Other online music services are less known, among them Last.fm, Deezer and Spotify.

Last.fm is a music website, founded in the United Kingdom in 2002, acquired by CBS Interactive in May 2007. Using a music recommender system called Audioscrobbler, Last.fm builds a detailed profile of each user’s musical taste by recording details of the songs the user listens to. Audioscrobbler began as a computer science project of Richard Jones. Last.fm was founded in 2002 by Felix Miller, Martin Stiksel, Michael Breidenbruecker and Thomas Willomitzer as an internet radio station and music community site. Last.fm won the Europrix 2002 and was nominated for the Prix Ars Electronica in 2003. Last.fm and Audioscrobbler were merged in 2005 and are still active today. A new desktop player was released on January 15, 2013.

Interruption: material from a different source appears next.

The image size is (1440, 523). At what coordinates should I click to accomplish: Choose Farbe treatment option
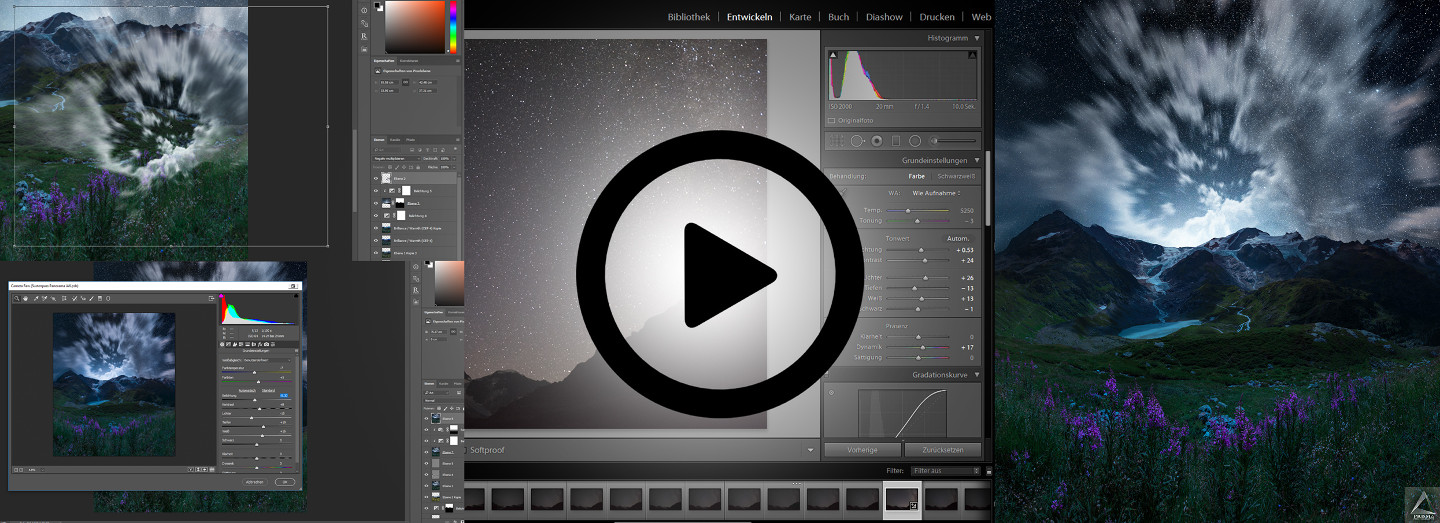pos(916,176)
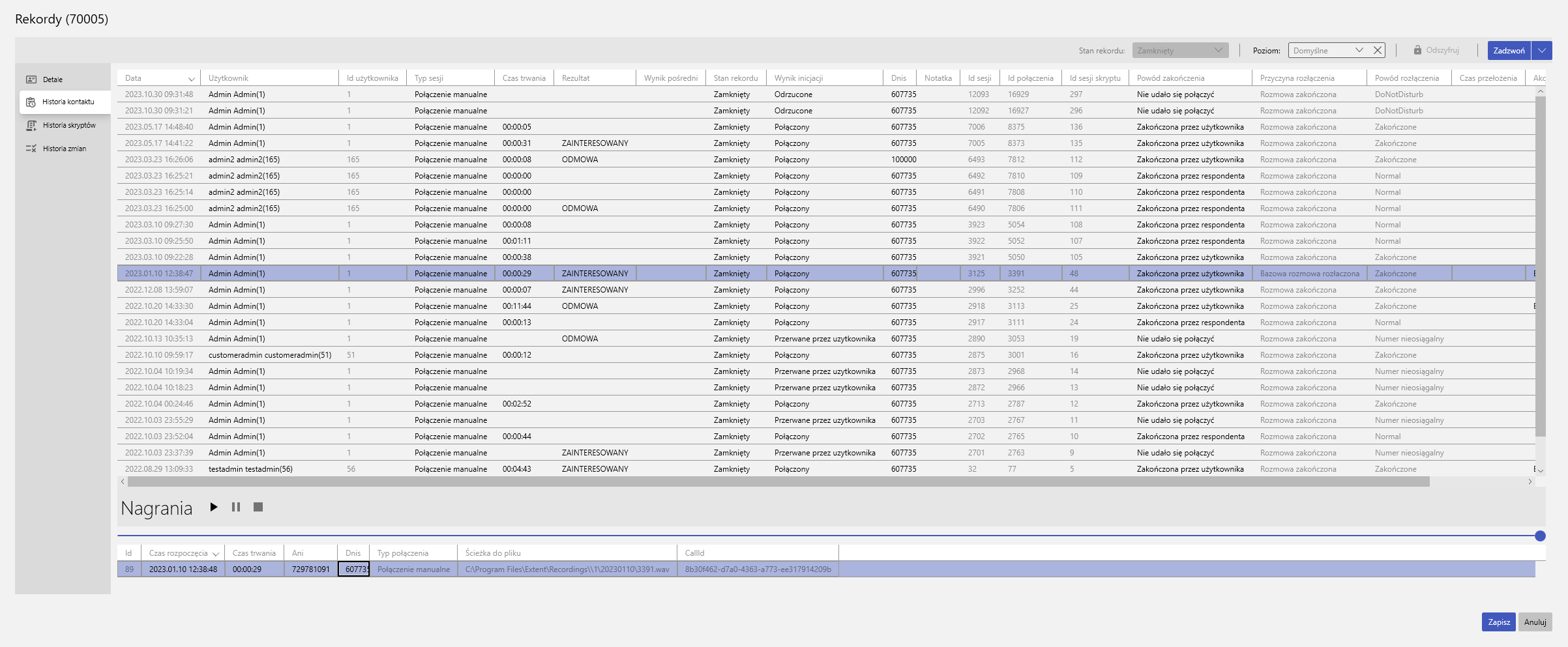Sort table by Data column header
Viewport: 1568px width, 647px height.
tap(158, 78)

Deezer is a French web-based music streaming service. It allows users to listen to music on various devices. It currently has more than 20 million licensed tracks and over 30,000 radio channels. The first version of Deezer, called Blogmusik, has been developed by Daniel Marhely in Paris in 2006. The company became succesful in 2010 when they entered a partnership with Orange. Deezer has three account types : discovery (free), premium and premium-plus. Deezer was launched in Luxembourg in March 2012 in partnership with Tango.

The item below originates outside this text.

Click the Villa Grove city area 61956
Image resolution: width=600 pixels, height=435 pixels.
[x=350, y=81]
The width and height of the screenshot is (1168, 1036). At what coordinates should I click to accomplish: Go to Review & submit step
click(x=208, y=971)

Spotify is a commercial music streaming service providing DRM-protected content from a range of major and independent record labels, including Sony, EMI, Warner Music Group and Universal. The service was launched in October 2008 by Swedish startup Spotify AB. The company was founded by Daniel Ek and Martin Lorentzon. Since November 2012 the service is also available in Luxembourg.

The system is currently accessible using Microsoft Windows, Mac OS X, Linux, iOS, Android, BlackBerry, Windows Mobile, Windows Phone, S60 (Symbian), Sonos, and other devices. Music can be browsed by artist, album, record label, genre, playlist, radio channels, as well as by direct searches. About 20 million songs are available since December 2012. Some artists are missing because of licensing restrictions imposed by the record labels or by the artists. The Beatles, for example, are not available because of a digital distribution agreement that is exclusive to iTunes.

Three subscriptions, with trials, are available : open, unlimited, premium. A free service is only available upon invitation. Spotify operates under a so-called ‘Freemium’ model, which is offering simple and basic services free for the user to try and more advanced or additional features at a premium price based ont the Open Music Model (OMM). The incorporation of DRM diverges however from the OMM.

In 2011 Spotify was announced as a technology pioneer by the World Economic Forum (WEF).